Abercarn colliery disaster
|Date||11 September 1878|
|Location||Abercarn, South Wales|
|Deaths||268 men and boys|
|Verdict||Explosion caused by firedamp ignition|
|Awards||Albert Medals of the First and Second Class to rescuers|
The Abercarn colliery disaster was a catastrophic explosion within the Prince of Wales Colliery in the Welsh village of Abercarn (then in the county of Monmouthshire), on 11 September 1878, killing 268 men and boys (though an exact number of casualties remains unknown). The cause was assumed to have been the ignition of firedamp by a safety lamp. The disaster is the third worst for loss of life to occur within the South Wales Coalfield.

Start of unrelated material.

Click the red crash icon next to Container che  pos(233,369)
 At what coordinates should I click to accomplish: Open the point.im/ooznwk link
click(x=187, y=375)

Shortly after midday on 11 September 1878, with 325 men and boys working underground, a large explosion ripped through the Prince of Wales Colliery. The colliery’s steam whistle blew, signalling that an emergency was underway, drawing colliers and the families of those trapped to the pit head.
The explosion caused significant damage to mine’s roadways and to the bottom of the main shaft. Several fires ignited the coal seams and supporting timber structures filling the mine with smoke.
A rescue team entered the main shaft but damage meant the winding gear could only reach 295 yards down. John Harris climbed down guide ropes and rescued several men. After several hours in the pit the rescue team was withdrawn over concerns of further explosions. In all, some 90 colliers were saved.
Two miles from the main pit, another rescue team ventured into a shallow downcast or ventilation shaft, but were ordered to withdraw due to the likelihood of another explosion happening. Only 12 bodies were retrieved leaving over 250 men and boys within the mine.
Flooding of the mine
Due to the ongoing fires within the mine, the colliery owners along with support from the government, sealed the mine and flooded it. Water was redirected from the local Monmouthshire Canal and over a period of two months, some 35 million gallons were poured into the mine to dampen the fires. The mine did not reopen until 1882.
The London Gazette of 16 August 1879 confirmed the following medals had been conferred on rescuers: "Albert Medal of the First Class" on Henry Davies, Collier; and John Harris, Mason. And "Albert Medals of the Second Class" on William Simons, Pumpman; Thomas Herbert, Pumpman; Miles Moseley, Overman; Charles Preen, Collier; William Walters, Collier; and Lewis Harris, Overman.